The best path to adventure truly is the old way: learning from a mentor or at least through a slow progression of trial and error, and not leaping fully formed from the trailhead into the unknown wilderness abyss.  I know the idea of the Boy Scouts is controversial these days, but the underlying purpose of such organizations was to educate young people in life and the outdoors, and it provided a structured and rich point of entry into many activities including rock climbing, paddling, hiking and even mountaineering. 

Not to be a blatant Luddite, but as a society we need to foster more hands-on learning overseen by those experienced in the outdoors.  We need to prepare people to thrive in the outdoors and be self-reliant, to not depend on technology for their confidence or their safety.  I’m not proposing an aesthetic choice, but truly a choice which will prevent a lot of the problems that are growing in the outdoor recreation realm every day.


My opinion is that this instantaneous access we have to information is crippling us.  As the Crash Test Librarian succinctly stated: “We totally lost the plot with the internet.”  There is a vast digital library of knowledge on the out there, but you have to plow through layers and layers of every stupid thing scratched on the digital bathroom stalls of the web since the dawn of our collective consciousness when Al Gore flipped the switch and turned it all on.

My attitude toward risk in the mountains (or elsewhere) is that I would rather live the life I want and face the potential of dying in harsh environments over laying on the couch pining for that life.  The world is big and terrible and amazing, and I want to see as much of it as I can while I’m here.  If I were to die in the mountains, I don’t see that as a tragedy.  It’s better to die happy, doing what you love, than wasting away unfulfilled or being killed by the machinery of society for less reason. 
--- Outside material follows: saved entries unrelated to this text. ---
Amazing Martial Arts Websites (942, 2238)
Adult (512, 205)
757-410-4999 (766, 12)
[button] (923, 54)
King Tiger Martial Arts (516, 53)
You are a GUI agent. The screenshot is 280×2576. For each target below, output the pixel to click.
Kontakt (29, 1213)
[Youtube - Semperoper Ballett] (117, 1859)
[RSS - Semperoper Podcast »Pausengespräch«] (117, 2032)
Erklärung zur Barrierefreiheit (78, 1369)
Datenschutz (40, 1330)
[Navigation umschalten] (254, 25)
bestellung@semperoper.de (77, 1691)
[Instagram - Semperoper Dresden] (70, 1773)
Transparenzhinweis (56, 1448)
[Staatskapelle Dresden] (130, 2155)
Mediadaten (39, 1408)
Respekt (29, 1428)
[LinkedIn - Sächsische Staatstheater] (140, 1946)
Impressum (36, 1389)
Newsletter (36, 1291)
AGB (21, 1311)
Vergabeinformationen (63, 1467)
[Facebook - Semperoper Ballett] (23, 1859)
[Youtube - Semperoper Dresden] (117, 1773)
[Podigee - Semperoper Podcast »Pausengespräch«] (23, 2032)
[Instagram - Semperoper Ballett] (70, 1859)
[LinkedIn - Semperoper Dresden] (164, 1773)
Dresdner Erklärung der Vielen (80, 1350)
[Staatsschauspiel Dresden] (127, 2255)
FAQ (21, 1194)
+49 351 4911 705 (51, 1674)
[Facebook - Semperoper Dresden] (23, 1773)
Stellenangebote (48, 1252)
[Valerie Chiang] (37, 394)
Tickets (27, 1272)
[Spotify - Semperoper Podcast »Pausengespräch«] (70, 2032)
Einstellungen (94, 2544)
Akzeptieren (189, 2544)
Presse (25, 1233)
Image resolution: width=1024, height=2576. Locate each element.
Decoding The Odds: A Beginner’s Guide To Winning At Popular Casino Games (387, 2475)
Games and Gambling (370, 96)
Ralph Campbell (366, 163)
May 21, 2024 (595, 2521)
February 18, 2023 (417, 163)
Life is dangerous.  We aren’t immortal.  I could die on my way home from work.  I could die in my bed at night.  Life is short and fragile and precious—even more reason to live fully and accept the outcome of your own decisions.


As an addendum to the original post, I do want to clarify that I believe strongly in personal responsibility.  People need to take on outdoor adventures with full knowledge of their own capabilities and be willing to make hard choices themselves.  Do I sit out overnight and wait until daylight to find my way out, or do I call for SAR because I don't want to sit scared? 

I'm not saying I would never call Search and Rescue on my own behalf.  What I am saying is that I make every effort to not need SAR in the first place.  And I would do my best to self-rescue if I got into trouble.  Once I sprained my ankle hiking.  I was a mile from my car, and while not the worst sprain I've had, it was painful, and I had difficulty walking on it.  As I lurched and stumbled through the woods, I pondered who I could call to come lend a shoulder to help me get out.  In the end, I decided by the time someone could get to me I could also get myself out however uncomfortable and painful that might have been.  If I had broken my ankle or leg, I'm certain I would have made a different choice.  

That's not the only or first time I sprained an ankle while alone in the woods.  The first time was more dire in a sense.  I was trailrunning a few years ago on a steep and loose downhill and violently rolled my ankle.  I was about half a mile from my car with no cell service, no one knew where I was, and it was just before dusk in February.  I had to hobble out and drive my stick shift car home.  

Both instances have given me more awareness of the importance of letting someone know where I am and to be more careful with my own body when out alone.  They have also helped me delve more into my own beliefs on personal responsibility and consequence, and I stand by the things I've said.